The success and rapidity with which he carried through these treaties were due to the careful and thorough manner in which he planned them, and prepared the minds of the Indians by his tour among and talks to them a year previous, and by the messages and agents he had sent among them. Besides, the Indians realized their own feebleness and uncertain future, divided into so many bands, exposed to the depredations of the northern Indians, and dreading the advent and encroachments of the whites.
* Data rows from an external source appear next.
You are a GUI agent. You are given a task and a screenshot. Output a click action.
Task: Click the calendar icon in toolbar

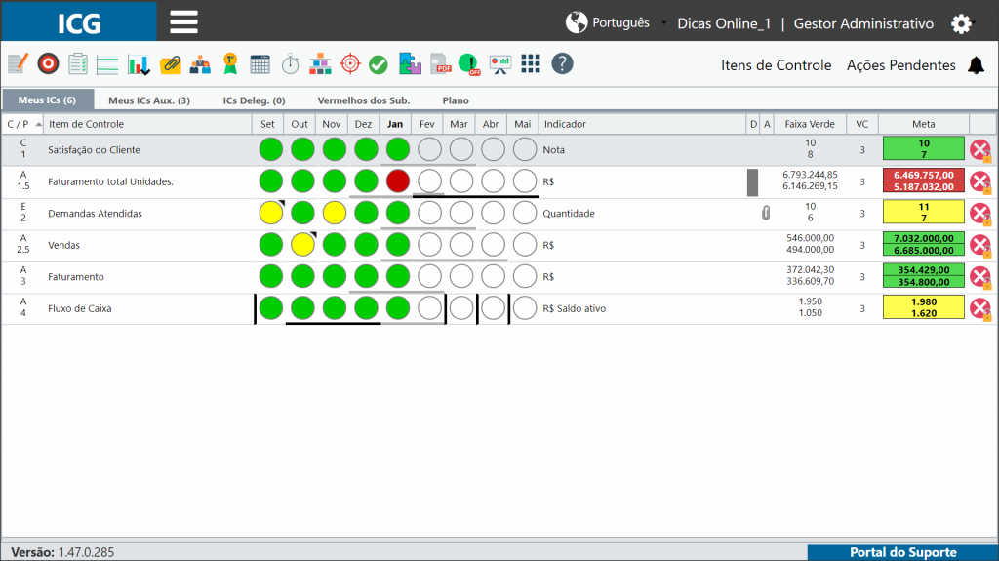click(x=260, y=64)
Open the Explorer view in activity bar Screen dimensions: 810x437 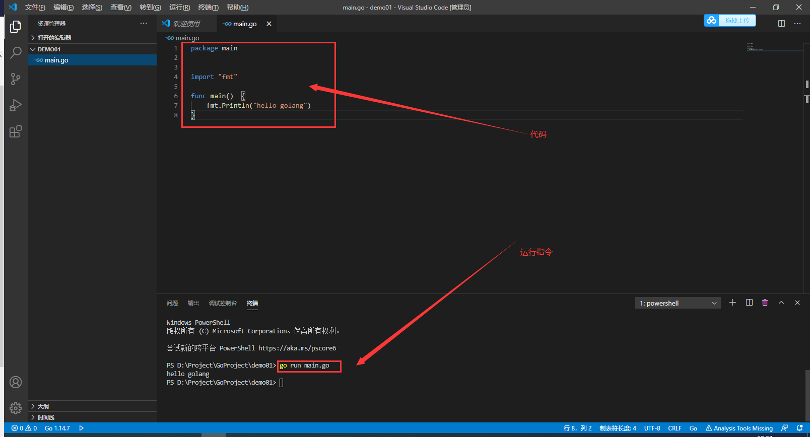(16, 27)
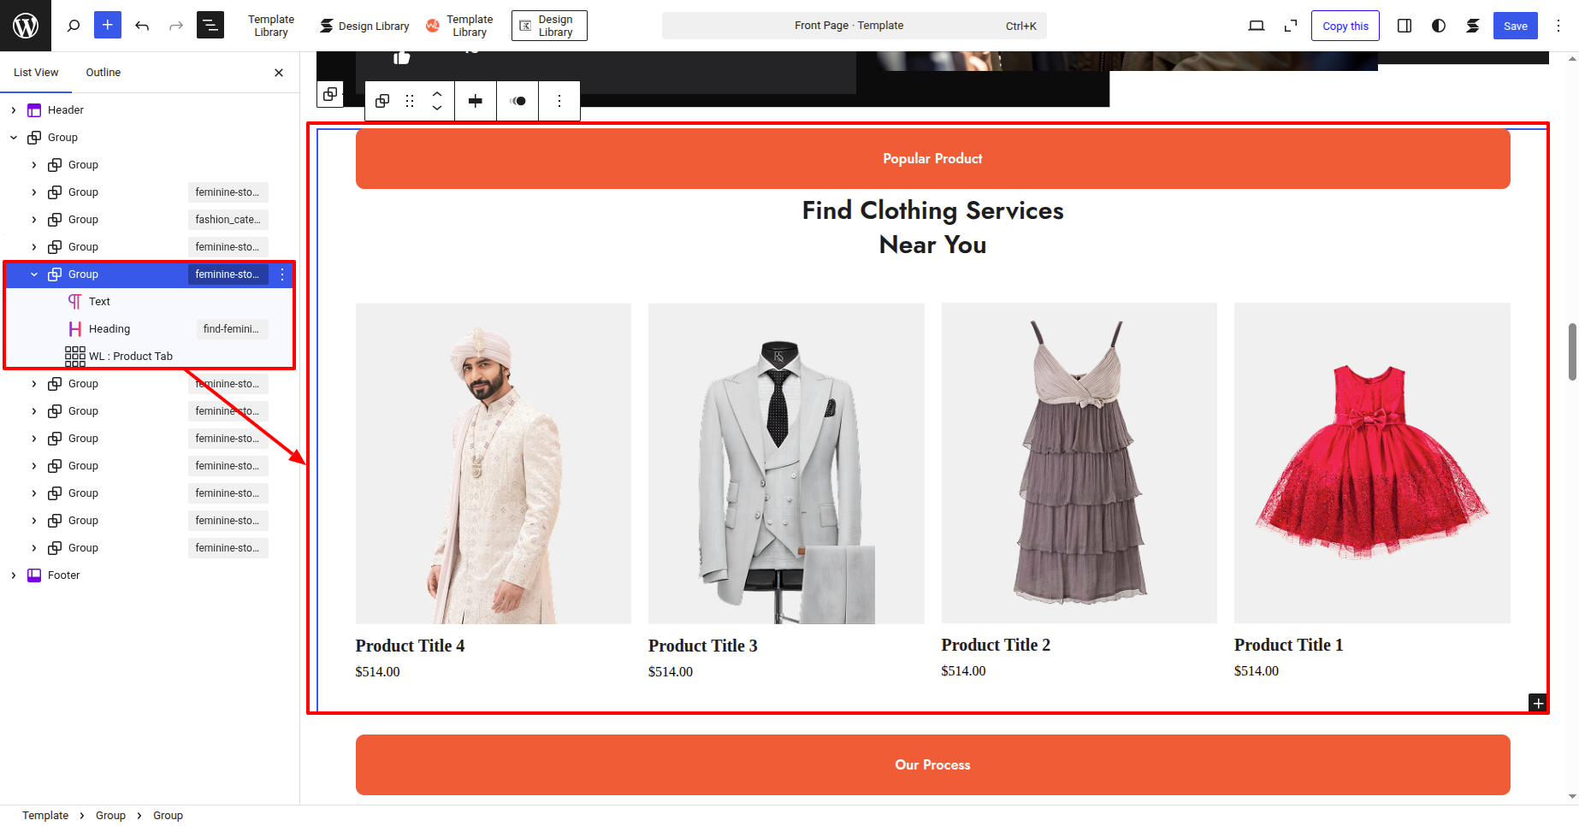Select the red dress product thumbnail
This screenshot has width=1579, height=826.
point(1371,463)
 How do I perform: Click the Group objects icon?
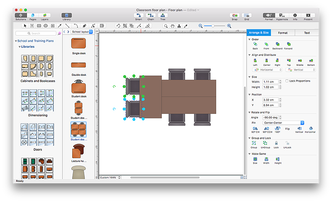(254, 143)
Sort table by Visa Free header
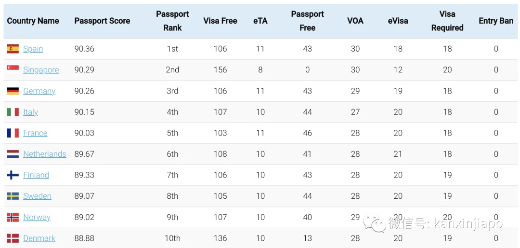This screenshot has height=248, width=520. pos(220,21)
Their minds consequently were well attuned for treating; and when they understood the wise and beneficent policy and liberal terms offered by the governor, they gladly accepted them, and put their trust in him as their friend and protector, a trust never withdrawn and never forsaken.
The Indian war which occurred soon after, and the delay in the ratification of the treaties, seriously militated against carrying out the beneficent policy so well inaugurated, and later the occasional appointment of inefficient and dishonest agents has proved even more detrimental; but notwithstanding all these drawbacks the Indians have made substantial advances in civilization, and it is interesting to compare their present condition, as given in the last reports of the Commissioner of Indian Affairs, and from local sources.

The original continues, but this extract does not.